Presidiu a Casa na época de instalação da CPI voltada a apurar denúncias contra Paulo César Farias, tesoureiro da campanha de Collor. Rebateu crítica do presidente, que havia classificado a oposição a seu governo como “sindicato do golpe”. Votou a favor do afastamento do chefe do Executivo.

Humberto Lucena (PB) MDB 
1993-1995

Em seu segundo mandato, travou disputa com a Câmara pela direção dos trabalhos de revisão da Constituição. Na época, em entrevista à Folha, disse que “não [ficava] bem para a opinião pública uma disputa dessa natureza (...), porque [dava] a impressão de um conflito de natureza institucional”. As duas Casas acabaram chegando a um acordo, e a presidência da comissão ficou com o Senado.

José Sarney (MA) MDB 
1995-1997

A segunda passagem de Sarney no comando da Casa foi marcada por atritos com o Executivo, principalmente em torno de medidas provisórias. Para o grupo do senador, o governo FHC vinha abusando do instrumento e desacelerou a tramitação dessas iniciativas.

Antônio Carlos Magalhães (BA) PFL (atual DEM) 
1997-1999/1999-2001

Ao tomar posse, declarou que iria cooperar o máximo com o governo, “mas isso não significa que o Executivo vai fazer o que quiser aqui dentro”. Sua promessa era acelerar as reformas constitucionais, incluindo a emenda que permitiria a reeleição —a medida acabou passando. Também levou a votação medidas de ajuste econômico que interessavam ao governo. Na sua gestão, os senadores aprovaram a lei que criou o contrato temporário de trabalho, por exemplo. Mas também usou o poder de pautar projetos para retardar a votação de medidas provisórias e acelerar a derrubada de vetos do Planalto.

Jader Barbalho (PA) MDB 
2001-2001

O maior atrito do emedebista durante seu mandato foi com outro senador, Antônio Carlos Magalhães. ACM se recusou a cumprimentar Barbalho na transmissão do cargo. Os desentendimentos começaram ainda em 1999, na gestão do parlamentar baiano. Na época, a discussão girava em torno da criação de CPIs. ACM era a favor de criar uma para investigar o Judiciário. Já Barbalho era a favor da instalação de uma comissão com foco nos bancos.

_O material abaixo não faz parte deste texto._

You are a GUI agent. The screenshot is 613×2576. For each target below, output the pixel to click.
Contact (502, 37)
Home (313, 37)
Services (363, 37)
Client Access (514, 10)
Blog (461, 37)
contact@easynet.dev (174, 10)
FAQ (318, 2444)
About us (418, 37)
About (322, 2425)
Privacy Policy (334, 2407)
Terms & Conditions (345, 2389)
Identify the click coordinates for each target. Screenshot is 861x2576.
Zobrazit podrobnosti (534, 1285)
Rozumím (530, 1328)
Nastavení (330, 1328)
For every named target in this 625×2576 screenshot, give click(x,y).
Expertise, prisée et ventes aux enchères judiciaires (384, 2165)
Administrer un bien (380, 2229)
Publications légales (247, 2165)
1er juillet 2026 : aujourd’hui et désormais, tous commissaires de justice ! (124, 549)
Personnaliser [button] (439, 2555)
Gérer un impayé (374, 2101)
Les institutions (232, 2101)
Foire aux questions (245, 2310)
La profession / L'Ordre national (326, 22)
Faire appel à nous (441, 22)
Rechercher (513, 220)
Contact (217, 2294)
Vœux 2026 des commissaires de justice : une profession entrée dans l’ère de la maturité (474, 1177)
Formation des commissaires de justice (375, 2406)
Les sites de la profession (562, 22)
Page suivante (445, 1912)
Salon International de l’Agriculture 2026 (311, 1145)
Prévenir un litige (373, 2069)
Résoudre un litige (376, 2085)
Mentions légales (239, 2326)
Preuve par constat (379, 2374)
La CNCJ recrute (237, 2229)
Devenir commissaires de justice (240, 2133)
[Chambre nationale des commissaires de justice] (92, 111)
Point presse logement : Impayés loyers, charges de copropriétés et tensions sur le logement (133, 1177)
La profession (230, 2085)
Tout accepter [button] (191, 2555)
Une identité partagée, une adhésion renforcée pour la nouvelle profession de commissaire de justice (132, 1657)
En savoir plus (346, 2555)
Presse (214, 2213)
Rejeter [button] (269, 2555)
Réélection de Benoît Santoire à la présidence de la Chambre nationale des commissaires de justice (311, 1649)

Edison Lobão (MA) PFL (atual DEM) 
2001-2001

Assumiu o cargo interinamente após Barbalho, alvo de acusações de corrupção, se licenciar.

Ramez Tebet (MS) MDB 
2001-2003

Então ministro da Integração Nacional, teve sua candidatura patrocinada pelo Planalto. A vitória na disputa ocorreu na esteira do conflito entre MDB e PFL, alimentada pela troca de acusações entre ACM e Barbalho.

José Sarney (MA) MDB 
2003-2005

Atuou para inviabilizar duas CPIs incômodas ao governo. Uma delas visava investigar denúncias de lavagem de dinheiro por meio de bingos e caça-níqueis. A outra tinha como objetivo apurar as supostas relações entre o assassinato do petista Celso Daniel, prefeito de Santo André (SP) na época, e um esquema de corrupção na administração local.

Renan Calheiros (AL) MDB
2005-2007/2007-2007

Eleito com apoio de Lula, atuou em consonância com o Executivo. Ainda assim, disse ser “presidente do Congresso, não líder do governo”. Na época da instalação das CPIs dos bingos, dos Correios e do mensalão, defendeu que, “se houver algum culpado, que seja punido”. Em 2005, atuou junto à bancada do MDB para conquistar votos para Aldo Rebelo, candidato de Lula para o comando da Câmara. Em 2006, articulou o apoio de seu partido à campanha de reeleição de Lula. Em seu segundo mandato à frente do Senado, foi alvo de diversas denúncias, incluindo o pagamento de despesas pessoais por um lobista ligado à construtora Mendes Júnior. Acabou renunciando ao posto.

Tião Vianna (AC) PT
2007-2007

Ocupou o posto interinamente após a saída de Calheiros.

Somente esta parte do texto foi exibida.